▸ **Supplied text**:
____________

However, the agency stacks the deck in its analysis by comparing the on-going excessive road density and problems associated with it such as chronic sedimentation into streams, with an alternative that closes some roads, but calls for significant logging as the “price” for road decommissioning. As a result it can suggest that logging “improves” the landscape over the current situation.
There is, unfortunately, no alternative that compares the no action or current condition with an alternative that closes roads, and only proposes thinning in the immediate vicinity of Seeley Lake, along with modification of homes to reduce flammability such as requirement for metal roofs. Such an alternative would clearly be more cost effective, better for the land, and more effective in reducing fire risk than the Forest Service’s current proposal.
Advocating for logging so you can close the very roads created by the logging sale and even if you close a few other miles of roads is a bit like building a couple of new dams and then putting in fish ladders to improve fish migration. Sure fish ladders is an improvement, but one doesn’t have to build dams as a justification to marginally improve fish movements. Neither does one need to log the forest to justify removal of the very roads used to log the forest.
If road closure is good for wildlife, they should be closed regardless of whether there is a timber sale in the area, not use the road closures as an excuse to justify logging.
LOGGING HERE, THERE, EVERYWHERE
Part of the objections made by the groups suing the Forest Service is the fact that the Colt Summit timber sale occupies the last remaining strip of unlogged forest connecting the Swan Range to the Mission Range in the entire Seeley Swan corridor. As a result it is important for the movement of wildlife like the grizzly and lynx from one mountain range to the other.
If you go to Google Earth and put in Seeley Lake Montana then move northward following the Highway 83 corridor you will see from space what is not visible to causal observation—a highly fragmented and ravaged valley. Here’s a link to a short video showing the sale area and the surrounding butchered landscape.
Look west of Seeley Lake and Lake Inez on Google Earth and you will see miles of clearcuts and logging. Same pattern for the land east of these lakes all the way to the foothills of the Swan Range. Continue north past Lake Inez and Rainy Lake and you will come to the circular pond known as Summit Lake among unlogged forests that lie on the watershed divide between the Clearwater River flowing south and the Swan drainage flowing north. Immediately north of the watershed divide you will see many more clearcuts on the Flathead National Forest—all the way to Swan Lake. I’ve seen a lot of butchered landscapes in Oregon and Washington, but the Seeley Swan Valley gives either of those states a run for the prize as most abused and degraded landscapes.
It will become abundantly clear why groups like the Alliance for Wild Rockies, Friends of the Wild Swan and others are arguing this sale will degrade the connectivity between the Mission Range and Swan Range. Yet the Forest Service has the audacity to propose more logging in what is already one of the most fragmented forested valleys in Montana and amidst one of the last forested corridors that stretches across the Seeley-Swan Valley.
MORE LOGGING PLANNED—CUMULATIVE IMPACTS ANYONE?

____________

▸ **Entries shown**:
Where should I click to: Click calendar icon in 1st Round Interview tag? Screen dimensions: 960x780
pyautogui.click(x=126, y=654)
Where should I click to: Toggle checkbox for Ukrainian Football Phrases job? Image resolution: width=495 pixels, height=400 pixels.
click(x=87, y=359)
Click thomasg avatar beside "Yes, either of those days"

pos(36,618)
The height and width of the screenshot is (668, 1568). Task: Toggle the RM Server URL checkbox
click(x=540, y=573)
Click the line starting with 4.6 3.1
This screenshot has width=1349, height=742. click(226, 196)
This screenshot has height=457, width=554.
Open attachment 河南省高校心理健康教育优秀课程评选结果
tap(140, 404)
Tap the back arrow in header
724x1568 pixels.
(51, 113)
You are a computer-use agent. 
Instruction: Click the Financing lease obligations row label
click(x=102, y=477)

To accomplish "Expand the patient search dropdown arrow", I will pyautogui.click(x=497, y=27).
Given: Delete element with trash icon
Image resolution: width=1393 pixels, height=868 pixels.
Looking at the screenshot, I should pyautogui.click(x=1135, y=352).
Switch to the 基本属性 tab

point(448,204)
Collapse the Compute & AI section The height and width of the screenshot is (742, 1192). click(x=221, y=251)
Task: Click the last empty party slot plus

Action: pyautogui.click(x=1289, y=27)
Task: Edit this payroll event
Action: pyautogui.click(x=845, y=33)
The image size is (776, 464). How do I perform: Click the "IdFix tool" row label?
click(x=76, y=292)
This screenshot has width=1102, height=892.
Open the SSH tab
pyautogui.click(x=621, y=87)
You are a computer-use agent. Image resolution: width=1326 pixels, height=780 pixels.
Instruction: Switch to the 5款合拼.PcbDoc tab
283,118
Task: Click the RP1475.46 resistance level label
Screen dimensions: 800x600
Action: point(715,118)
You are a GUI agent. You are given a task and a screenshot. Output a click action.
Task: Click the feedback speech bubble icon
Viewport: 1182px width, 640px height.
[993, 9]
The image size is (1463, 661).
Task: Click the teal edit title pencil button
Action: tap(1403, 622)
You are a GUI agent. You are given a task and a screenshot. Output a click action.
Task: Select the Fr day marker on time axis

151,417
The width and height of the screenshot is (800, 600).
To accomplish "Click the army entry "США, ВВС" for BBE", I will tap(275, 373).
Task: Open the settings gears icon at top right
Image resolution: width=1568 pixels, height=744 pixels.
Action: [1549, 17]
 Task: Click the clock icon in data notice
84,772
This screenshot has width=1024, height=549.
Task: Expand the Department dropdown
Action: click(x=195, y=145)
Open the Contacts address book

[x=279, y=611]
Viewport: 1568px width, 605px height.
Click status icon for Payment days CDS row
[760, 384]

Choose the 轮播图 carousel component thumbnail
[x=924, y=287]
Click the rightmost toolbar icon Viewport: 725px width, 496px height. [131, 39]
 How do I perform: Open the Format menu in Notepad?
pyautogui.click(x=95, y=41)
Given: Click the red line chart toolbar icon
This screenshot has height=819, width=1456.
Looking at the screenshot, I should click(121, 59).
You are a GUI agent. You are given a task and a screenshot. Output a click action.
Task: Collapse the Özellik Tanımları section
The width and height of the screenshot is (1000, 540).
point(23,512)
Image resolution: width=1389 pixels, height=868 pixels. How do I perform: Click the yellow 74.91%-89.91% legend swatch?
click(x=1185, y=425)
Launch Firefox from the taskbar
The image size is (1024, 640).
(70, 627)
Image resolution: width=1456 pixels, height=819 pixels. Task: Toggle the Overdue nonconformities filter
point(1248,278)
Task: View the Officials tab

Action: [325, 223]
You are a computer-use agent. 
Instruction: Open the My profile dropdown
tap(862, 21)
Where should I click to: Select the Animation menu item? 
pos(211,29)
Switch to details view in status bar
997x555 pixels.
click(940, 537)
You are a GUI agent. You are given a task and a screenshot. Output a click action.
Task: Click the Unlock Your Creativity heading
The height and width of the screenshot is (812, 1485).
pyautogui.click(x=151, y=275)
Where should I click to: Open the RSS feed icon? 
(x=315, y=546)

____________

▸ **What you will do**:
• 1. Transcribe the Colt Summit text from "If road closure" to "surrounding butchered landscape.".
• 2. In the Colt Summit text, what is the name of the circular pond that sits among unlogged forests on the watershed divide?
• 3. According to the Colt Summit text, why is the area of the timber sale important for wildlife such as grizzly and lynx?
The rows play no part in the work on the Colt Summit text.

▸ **Results for the exercise**:
• 1.
If road closure is good for wildlife, they should be closed regardless of whether there is a timber sale in the area, not use the road closures as an excuse to justify logging.
LOGGING HERE, THERE, EVERYWHERE
Part of the objections made by the groups suing the Forest Service is the fact that the Colt Summit timber sale occupies the last remaining strip of unlogged forest connecting the Swan Range to the Mission Range in the entire Seeley Swan corridor. As a result it is important for the movement of wildlife like the grizzly and lynx from one mountain range to the other.
If you go to Google Earth and put in Seeley Lake Montana then move northward following the Highway 83 corridor you will see from space what is not visible to causal observation—a highly fragmented and ravaged valley. Here’s a link to a short video showing the sale area and the surrounding butchered landscape.

• 2. Summit Lake.

• 3. The sale occupies the last remaining strip of unlogged forest that connects the Swan Range to the Mission Range in the Seeley Swan corridor. Because of this, the area is important for wildlife moving from one mountain range to the other.